Warrior King Review

Warrior King
Young Kham (Jaa) lives in rural bliss with his dad and two elephants, honing the martial-arts techniques passed down to him as the descendant of royal Thai warriors of old. But when the elephants are kidnapped and taken to Sydney, Kham’s world is shattered. Filled with anger, he heads to Australia to kick some ass and take back his beloved pachyderms.

by Dan Jolin |
Published on
Release Date:

28 Jul 2006

Running Time:

NaN minutes

Certificate:

18

Original Title:

Warrior King

Last year, the astonishingly brutal Thai action movie Ong-Bak failed to make the box-office splash it deserved. Even so, its star Tony Jaa is already set to join that martial-arts crossover pantheon occupied by Bruce Lee and Jackie Chan. This year, Jaa’s back alongside director Prachya Pinkaew and tubby comedy sidekick Petchtai Wongkamlao, though this is no sequel (that’s to follow). It’s more of a remake, substituting a pair of elephants for the original’s stolen Buddha head and moving the action from Bangkok to Sydney.

The location-shift is sadly the film’s big letdown. Half of Wongkamlao’s lines are in English, and he struggles painfully with every risibly ADR’d syllable. Furthermore, all the English dialogue is just embarrassing to an English-speaking audience.
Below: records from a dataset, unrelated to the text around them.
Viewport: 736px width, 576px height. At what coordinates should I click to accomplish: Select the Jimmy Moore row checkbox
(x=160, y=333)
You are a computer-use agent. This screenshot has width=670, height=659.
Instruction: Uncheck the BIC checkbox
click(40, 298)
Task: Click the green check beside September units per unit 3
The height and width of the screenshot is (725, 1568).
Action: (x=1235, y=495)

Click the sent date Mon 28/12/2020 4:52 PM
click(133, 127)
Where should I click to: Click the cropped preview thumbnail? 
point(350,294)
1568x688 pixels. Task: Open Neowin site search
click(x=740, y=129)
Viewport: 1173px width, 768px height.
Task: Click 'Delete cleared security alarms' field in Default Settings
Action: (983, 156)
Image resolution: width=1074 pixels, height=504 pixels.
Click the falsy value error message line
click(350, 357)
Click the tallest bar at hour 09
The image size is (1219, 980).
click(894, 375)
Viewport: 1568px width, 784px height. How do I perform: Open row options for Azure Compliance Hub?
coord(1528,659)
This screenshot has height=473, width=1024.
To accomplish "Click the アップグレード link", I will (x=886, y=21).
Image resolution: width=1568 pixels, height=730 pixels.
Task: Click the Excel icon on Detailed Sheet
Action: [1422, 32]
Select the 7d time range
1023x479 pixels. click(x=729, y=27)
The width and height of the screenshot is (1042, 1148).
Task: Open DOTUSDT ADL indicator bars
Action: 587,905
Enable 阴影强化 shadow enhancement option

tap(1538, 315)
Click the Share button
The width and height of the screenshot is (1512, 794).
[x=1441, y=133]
Thankfully, the bits that matter most — the dust-ups — are superb. One ‘wow’ sequence is a five-minute glide up a building’s spiralling balcony, following Jaa as he elbows and knees his way through a wave of goons. Another sees him face-off with Aussie strongman Nathan Jones, a reinforced concrete shithouse who tosses Jaa around like a ragdoll. As you’d expect, plot and character recede into irrelevance during action of this calibre.

The move to Australia is a mistake and the plotting’s a mess, but Jaa proves fully deserving of the title’s honour.